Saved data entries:

+ + + + +

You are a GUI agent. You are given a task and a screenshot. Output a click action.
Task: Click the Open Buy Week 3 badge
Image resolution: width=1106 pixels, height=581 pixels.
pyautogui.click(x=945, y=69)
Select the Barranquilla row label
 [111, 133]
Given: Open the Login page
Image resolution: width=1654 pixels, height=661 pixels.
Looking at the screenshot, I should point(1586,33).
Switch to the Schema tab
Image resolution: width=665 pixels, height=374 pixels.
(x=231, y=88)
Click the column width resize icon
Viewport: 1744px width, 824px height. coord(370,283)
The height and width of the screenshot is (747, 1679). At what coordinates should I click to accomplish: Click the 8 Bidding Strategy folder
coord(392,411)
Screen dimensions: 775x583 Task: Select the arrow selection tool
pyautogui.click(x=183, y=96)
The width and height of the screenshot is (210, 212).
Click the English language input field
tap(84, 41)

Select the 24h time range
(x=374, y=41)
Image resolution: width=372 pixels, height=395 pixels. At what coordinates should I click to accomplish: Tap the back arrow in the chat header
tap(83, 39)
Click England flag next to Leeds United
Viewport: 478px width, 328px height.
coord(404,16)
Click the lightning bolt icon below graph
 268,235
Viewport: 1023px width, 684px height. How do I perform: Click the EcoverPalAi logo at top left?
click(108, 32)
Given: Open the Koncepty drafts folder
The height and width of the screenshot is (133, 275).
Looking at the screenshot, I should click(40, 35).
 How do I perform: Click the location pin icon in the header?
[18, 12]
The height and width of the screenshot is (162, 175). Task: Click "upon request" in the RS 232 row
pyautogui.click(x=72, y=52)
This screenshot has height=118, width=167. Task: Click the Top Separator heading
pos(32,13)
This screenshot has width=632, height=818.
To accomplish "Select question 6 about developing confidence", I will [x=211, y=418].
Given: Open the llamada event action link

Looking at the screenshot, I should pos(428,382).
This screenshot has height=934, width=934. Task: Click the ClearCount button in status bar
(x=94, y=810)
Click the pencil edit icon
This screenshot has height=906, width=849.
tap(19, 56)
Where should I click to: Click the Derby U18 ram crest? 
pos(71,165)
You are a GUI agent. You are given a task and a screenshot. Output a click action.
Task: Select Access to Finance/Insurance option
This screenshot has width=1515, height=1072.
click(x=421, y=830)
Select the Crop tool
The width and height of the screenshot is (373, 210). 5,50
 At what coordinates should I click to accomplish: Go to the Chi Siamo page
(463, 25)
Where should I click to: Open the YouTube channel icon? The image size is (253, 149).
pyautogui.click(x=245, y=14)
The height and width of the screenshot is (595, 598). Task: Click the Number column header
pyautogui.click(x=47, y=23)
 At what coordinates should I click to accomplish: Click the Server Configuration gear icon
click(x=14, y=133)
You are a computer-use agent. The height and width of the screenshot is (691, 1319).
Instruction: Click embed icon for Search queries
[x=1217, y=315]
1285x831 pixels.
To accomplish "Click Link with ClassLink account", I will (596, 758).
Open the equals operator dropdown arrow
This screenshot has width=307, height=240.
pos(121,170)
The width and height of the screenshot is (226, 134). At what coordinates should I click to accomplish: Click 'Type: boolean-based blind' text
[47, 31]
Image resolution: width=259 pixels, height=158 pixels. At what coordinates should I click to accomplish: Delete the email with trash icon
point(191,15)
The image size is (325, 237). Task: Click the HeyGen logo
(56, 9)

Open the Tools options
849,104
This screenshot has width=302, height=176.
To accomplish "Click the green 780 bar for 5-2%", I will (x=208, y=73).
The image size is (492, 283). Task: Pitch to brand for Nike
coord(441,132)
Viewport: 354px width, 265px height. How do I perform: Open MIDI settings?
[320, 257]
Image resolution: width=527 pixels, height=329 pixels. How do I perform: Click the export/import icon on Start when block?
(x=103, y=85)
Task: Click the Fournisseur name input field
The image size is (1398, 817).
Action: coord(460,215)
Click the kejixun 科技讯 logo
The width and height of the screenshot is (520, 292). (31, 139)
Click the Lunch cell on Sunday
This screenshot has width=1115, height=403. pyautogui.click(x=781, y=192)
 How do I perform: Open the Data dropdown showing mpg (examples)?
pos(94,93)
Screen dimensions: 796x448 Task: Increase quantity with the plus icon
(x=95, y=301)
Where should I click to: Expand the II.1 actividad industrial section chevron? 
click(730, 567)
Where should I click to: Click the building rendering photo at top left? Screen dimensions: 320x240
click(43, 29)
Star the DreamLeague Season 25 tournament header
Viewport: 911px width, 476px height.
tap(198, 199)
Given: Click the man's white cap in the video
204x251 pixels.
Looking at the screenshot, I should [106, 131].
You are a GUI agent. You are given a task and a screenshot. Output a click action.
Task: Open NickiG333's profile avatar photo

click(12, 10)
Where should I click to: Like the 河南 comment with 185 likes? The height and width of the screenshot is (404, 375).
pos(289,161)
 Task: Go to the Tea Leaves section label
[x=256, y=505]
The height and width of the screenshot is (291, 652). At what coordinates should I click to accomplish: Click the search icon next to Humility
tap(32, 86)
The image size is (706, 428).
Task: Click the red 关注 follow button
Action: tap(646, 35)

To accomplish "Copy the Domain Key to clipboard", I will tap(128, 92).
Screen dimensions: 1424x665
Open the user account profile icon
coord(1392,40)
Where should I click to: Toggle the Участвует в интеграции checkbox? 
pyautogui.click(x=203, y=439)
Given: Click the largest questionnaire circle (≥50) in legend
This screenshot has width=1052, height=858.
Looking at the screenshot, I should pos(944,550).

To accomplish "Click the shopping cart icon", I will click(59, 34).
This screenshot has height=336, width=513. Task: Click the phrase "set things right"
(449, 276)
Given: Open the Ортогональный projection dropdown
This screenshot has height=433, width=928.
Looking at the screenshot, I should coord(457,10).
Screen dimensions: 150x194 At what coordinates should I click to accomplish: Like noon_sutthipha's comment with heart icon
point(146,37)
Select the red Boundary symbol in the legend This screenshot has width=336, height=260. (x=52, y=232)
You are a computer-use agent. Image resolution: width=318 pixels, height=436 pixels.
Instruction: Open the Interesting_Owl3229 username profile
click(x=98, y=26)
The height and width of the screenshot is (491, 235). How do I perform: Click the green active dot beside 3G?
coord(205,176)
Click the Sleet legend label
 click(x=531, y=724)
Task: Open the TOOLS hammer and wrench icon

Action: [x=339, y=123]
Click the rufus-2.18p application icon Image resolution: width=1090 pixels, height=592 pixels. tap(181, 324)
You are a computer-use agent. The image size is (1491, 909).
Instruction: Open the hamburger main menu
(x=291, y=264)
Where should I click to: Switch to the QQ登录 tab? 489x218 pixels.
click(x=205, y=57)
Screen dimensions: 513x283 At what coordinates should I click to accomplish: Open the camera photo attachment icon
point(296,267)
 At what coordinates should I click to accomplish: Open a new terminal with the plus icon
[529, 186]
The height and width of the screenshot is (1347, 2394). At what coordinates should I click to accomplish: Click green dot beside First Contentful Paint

+ + + + +

## TASK GOAL
Only the lines from the one containing "Click the Sleet legend label" through the last line of the records above are to be reproduced, exactly and with both ends included.

## WRITTEN ANSWER
Click the Sleet legend label
 click(x=531, y=724)
Task: Open the TOOLS hammer and wrench icon

Action: [x=339, y=123]
Click the rufus-2.18p application icon Image resolution: width=1090 pixels, height=592 pixels. tap(181, 324)
You are a computer-use agent. The image size is (1491, 909).
Instruction: Open the hamburger main menu
(x=291, y=264)
Where should I click to: Switch to the QQ登录 tab? 489x218 pixels.
click(x=205, y=57)
Screen dimensions: 513x283 At what coordinates should I click to accomplish: Open the camera photo attachment icon
point(296,267)
 At what coordinates should I click to accomplish: Open a new terminal with the plus icon
[529, 186]
The height and width of the screenshot is (1347, 2394). At what coordinates should I click to accomplish: Click green dot beside First Contentful Paint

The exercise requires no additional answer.